On Aug. 30, Seattle Officer Ian Birk fatally shot 50-year-old John T. Williams, a First Nations totem carver. Birk saw Williams with a knife and repeatedly ordered him to drop it just before shooting him four times from a distance of 9 to 10 feet. Members of Seattle’s Native American community and civil rights advocates have criticized the officer’s actions, questioning whether deadly force was necessary.
Diaz says his department will submit its investigation of the shooting to two other police agencies for an independent review. It also is reviewing its training procedures.

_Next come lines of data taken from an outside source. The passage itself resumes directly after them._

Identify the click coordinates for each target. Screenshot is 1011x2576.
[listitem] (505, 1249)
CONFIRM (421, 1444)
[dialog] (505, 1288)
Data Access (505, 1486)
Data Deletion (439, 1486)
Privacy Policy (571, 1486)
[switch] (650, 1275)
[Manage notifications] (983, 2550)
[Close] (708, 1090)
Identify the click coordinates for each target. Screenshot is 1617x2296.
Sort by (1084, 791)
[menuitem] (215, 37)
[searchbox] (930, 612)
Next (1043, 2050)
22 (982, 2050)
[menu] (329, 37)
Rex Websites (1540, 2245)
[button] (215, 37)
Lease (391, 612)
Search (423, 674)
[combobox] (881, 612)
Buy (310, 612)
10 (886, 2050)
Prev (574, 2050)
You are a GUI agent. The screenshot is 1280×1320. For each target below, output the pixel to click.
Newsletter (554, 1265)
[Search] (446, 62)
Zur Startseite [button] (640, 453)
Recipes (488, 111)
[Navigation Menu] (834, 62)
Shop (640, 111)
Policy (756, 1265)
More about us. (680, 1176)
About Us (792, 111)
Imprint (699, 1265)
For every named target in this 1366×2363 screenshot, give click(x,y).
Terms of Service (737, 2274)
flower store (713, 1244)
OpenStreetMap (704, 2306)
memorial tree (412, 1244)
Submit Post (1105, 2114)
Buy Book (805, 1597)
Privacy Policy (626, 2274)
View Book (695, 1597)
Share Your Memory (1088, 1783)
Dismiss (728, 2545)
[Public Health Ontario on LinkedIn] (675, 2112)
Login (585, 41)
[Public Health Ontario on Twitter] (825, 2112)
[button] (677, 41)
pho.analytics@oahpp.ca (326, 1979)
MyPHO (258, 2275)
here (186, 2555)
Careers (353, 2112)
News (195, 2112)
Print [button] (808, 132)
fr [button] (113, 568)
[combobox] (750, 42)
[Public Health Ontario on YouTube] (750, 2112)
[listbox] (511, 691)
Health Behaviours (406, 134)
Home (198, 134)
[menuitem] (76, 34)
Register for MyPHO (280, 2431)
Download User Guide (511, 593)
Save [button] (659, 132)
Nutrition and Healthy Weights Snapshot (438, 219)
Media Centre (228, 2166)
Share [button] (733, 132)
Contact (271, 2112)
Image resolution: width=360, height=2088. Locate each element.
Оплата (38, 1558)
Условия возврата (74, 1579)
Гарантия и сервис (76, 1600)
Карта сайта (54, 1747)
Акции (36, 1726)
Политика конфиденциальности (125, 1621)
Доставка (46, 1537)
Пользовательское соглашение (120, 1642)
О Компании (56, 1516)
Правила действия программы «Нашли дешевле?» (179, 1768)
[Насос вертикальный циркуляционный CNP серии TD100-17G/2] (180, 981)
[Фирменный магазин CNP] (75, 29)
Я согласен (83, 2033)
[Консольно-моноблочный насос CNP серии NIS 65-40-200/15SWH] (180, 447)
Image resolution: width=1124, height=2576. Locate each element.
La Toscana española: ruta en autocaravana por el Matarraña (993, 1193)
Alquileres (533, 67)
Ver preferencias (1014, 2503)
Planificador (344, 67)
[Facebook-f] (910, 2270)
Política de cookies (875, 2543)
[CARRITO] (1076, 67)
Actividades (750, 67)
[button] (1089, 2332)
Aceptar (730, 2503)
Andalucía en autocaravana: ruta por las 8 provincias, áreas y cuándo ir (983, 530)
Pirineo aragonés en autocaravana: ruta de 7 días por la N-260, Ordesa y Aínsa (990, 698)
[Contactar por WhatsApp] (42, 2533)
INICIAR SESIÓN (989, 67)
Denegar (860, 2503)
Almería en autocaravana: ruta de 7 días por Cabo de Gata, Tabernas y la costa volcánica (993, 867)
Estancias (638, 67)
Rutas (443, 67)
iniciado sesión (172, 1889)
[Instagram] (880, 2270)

About 80 people gathered in Seattle Tuesday night for a vigil to protest the shooting by police of Native American woodcarver John T. Williams.
Williams, who was deaf, was shot Aug. 30 by Seattle police officer Ian Birk after he ignored orders to drop a three-inch folding knife, reports Carly Flandro of the Seattle Times:
A Seattle affiliate of the October 22nd Coalition, a national group concerned about police violence, organized Tuesday’s “vigil and speakout.” Several people spoke into a megaphone, held signs with Williams’ photo and clutched some of his carvings. Williams often carved and sold miniature totem poles.
The group included several of Williams’ relatives, as well as a number of homeless people who knew Williams from the streets. Wiilliams, a member of the Nuu-Chah-Nulth Dititdaht First Nations in British Columbia, was well-known for the miniature totem poles he carved.
“He was a really gentle person,” Brenda Michaels tells Flandro. “Violence is not in his nature.”
As an aside to this story, reporter Carly Flandro once interned at the Missoulian. It’s wonderful to watch her covering important stories.